**Problem to work on**
Rewrite the data below with "Conociendo a" swapped for "Entrevista a" everywhere and every other line left as it is. Leave out the pictures.

**Data section**

## Start

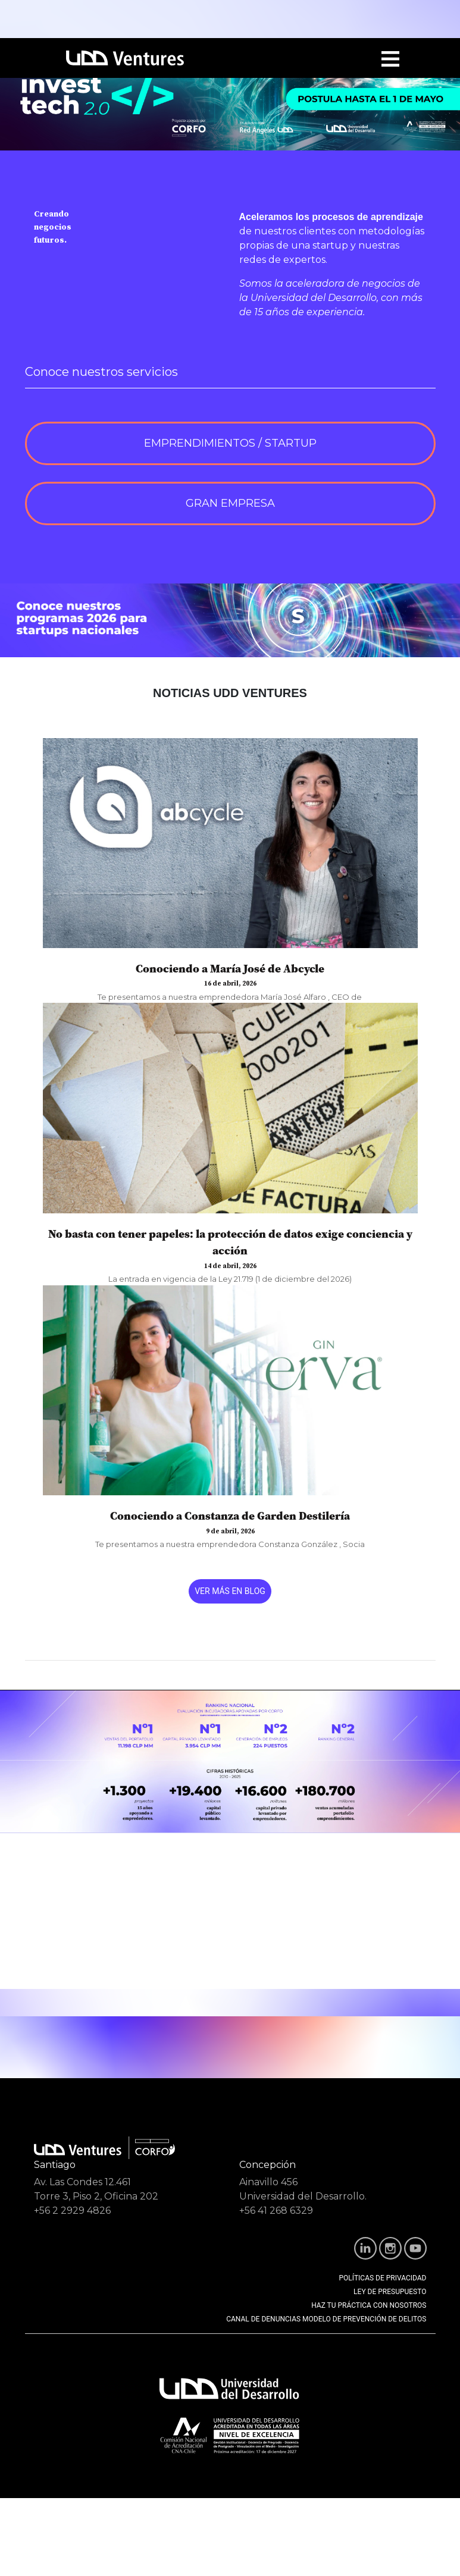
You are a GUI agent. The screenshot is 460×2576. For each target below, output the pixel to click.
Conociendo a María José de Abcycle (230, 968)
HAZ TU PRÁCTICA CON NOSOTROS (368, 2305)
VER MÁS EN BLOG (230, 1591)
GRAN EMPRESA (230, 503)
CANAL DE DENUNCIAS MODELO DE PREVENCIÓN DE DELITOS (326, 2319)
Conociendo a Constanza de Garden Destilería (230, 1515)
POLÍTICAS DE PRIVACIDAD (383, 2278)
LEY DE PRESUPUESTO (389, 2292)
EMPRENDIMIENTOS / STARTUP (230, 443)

## End

**Answer to the problem**
You are a GUI agent. The screenshot is 460×2576. For each target below, output the pixel to click.
Entrevista a María José de Abcycle (230, 968)
HAZ TU PRÁCTICA CON NOSOTROS (368, 2305)
VER MÁS EN BLOG (230, 1591)
GRAN EMPRESA (230, 503)
CANAL DE DENUNCIAS MODELO DE PREVENCIÓN DE DELITOS (326, 2319)
Entrevista a Constanza de Garden Destilería (230, 1515)
POLÍTICAS DE PRIVACIDAD (383, 2278)
LEY DE PRESUPUESTO (389, 2292)
EMPRENDIMIENTOS / STARTUP (230, 443)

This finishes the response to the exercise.